List every actor named in the text below about the detective Mare.

*SELECTED EXCERPT*
----

Male detectives are allowed to be renegades who don’t put up with anything, and neither does our vaping, roots showing, cheese steak eating grandma Mare. She resents her overrated basketball success and is unable to make it over a fence after a suspect – limping and trying to eat, drive, and call her ex-husband all at the same time. Mare’s really speaking about herself when she tells witnesses she understands their struggle, and by Episode Two “Fathers,” Winslet’s second Best Actress Emmy was secured thanks to her restrained breakdown over her son’s suicide. Mare is very dedicated over details others miss, but she also tampers where she shouldn’t, deletes footage, mishandles evidence, and gets wounded pursuing a suspect after she’s pulled off the case. She admits she wasn’t a good mother to her troubled son and that maybe her relationship with her idealized father wasn’t so great, finally sobbing when death comes again.

Mare realizes she needs to face the culprit and herself with a final climb toward acceptance, but her mother, played by Jean Smart, provides both laughable, embarrassing moments and a harsh voice of reason – calling out Mare’s idiotic circumvention of the law to keep their family together. Likewise Supporting Actress Emmy winner Julianne Nicholson repeatedly defuses no-win situations, as Lori Ross. She insists Mare can’t push people away, but this investigation tests their friendship heavily. Though a green county cop, Supporting Actor Emmy Winner Evan Peters can see Mare is too close to this case. Of course, Colin Zabel also adores Mare – drunkenly attempting to woe her, taking yell at the television risks without backup, and sharing investigation details despite her suspension.

----

(Stored items)

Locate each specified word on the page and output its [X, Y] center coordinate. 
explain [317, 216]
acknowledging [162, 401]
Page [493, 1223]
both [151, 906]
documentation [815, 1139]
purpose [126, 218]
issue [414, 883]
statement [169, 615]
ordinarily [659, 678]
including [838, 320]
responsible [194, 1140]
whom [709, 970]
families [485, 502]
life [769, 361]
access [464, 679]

----

*SOLUTION BELOW*
Winslet, Jean Smart, Julianne Nicholson, Evan Peters